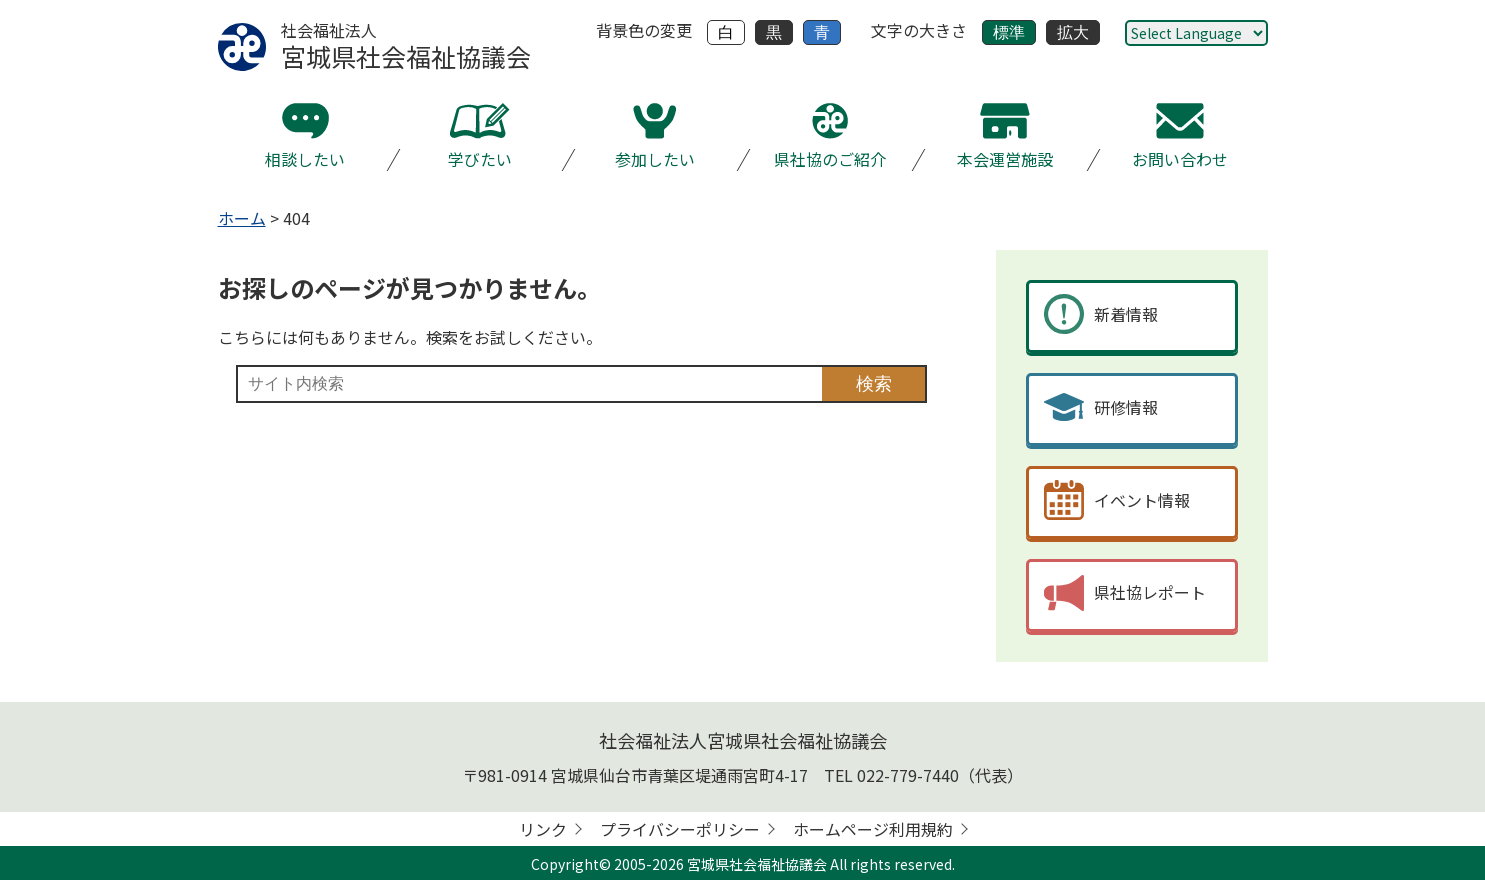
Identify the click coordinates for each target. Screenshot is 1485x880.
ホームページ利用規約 (873, 829)
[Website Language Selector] (1196, 33)
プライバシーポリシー (680, 829)
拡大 (1073, 32)
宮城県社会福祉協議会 (757, 864)
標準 (1009, 32)
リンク (543, 829)
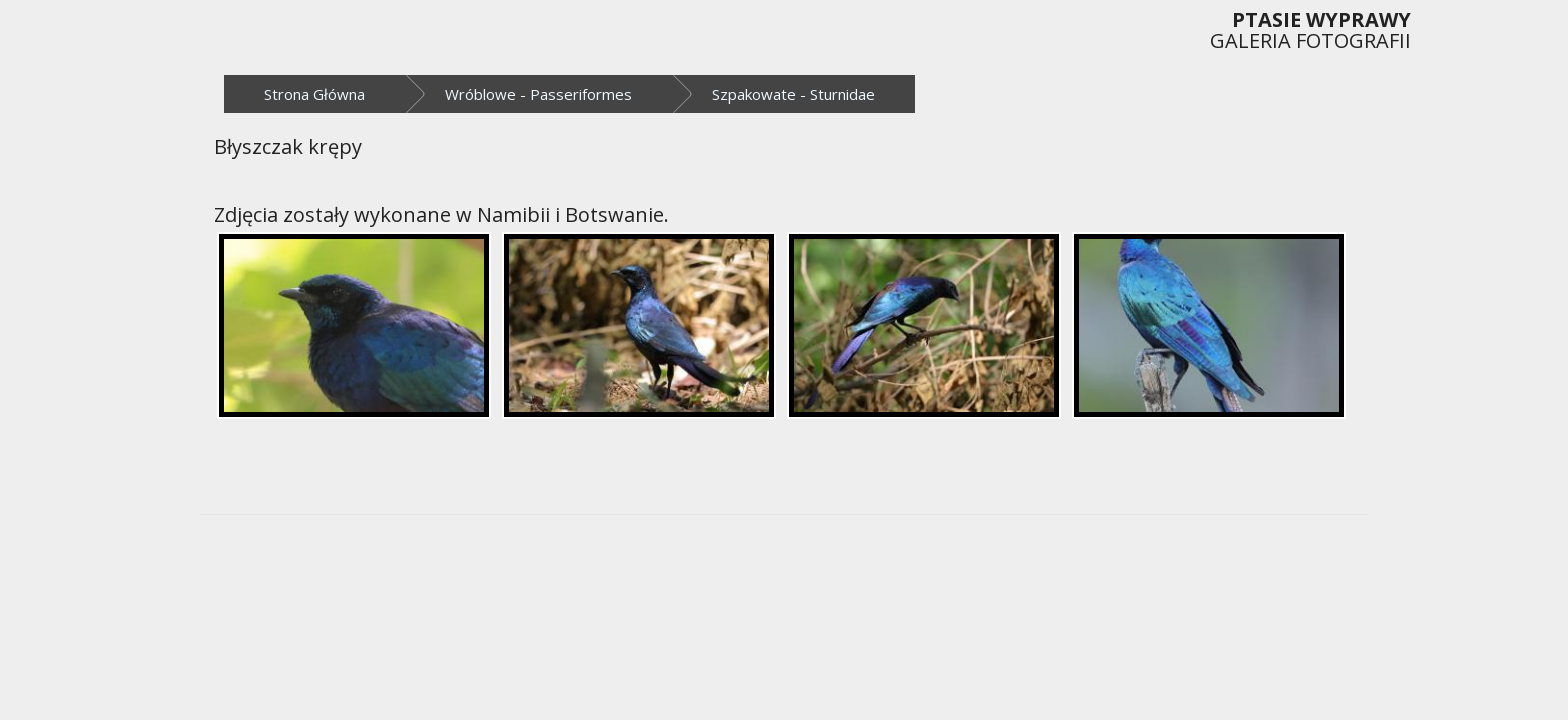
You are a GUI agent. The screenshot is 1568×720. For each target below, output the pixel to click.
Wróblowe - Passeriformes (538, 94)
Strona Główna (314, 94)
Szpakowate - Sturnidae (793, 94)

### Description of the task
Rewrite every line of the rows above, including the requests, and shift each click coordinate in the answers by adding 34 to both numbers. Leave out the pictures.

### Result of this task
Identify the click coordinates for each target. Screenshot is 1485x880.
ホームページ利用規約 (907, 863)
[Website Language Selector] (1230, 67)
プライバシーポリシー (714, 863)
拡大 (1107, 66)
宮城県社会福祉協議会 (791, 898)
標準 (1043, 66)
リンク (577, 863)
You are a GUI agent. The screenshot is 1568×720. For each target below, output the pixel to click.
Wróblowe - Passeriformes (572, 128)
Strona Główna (348, 128)
Szpakowate - Sturnidae (827, 128)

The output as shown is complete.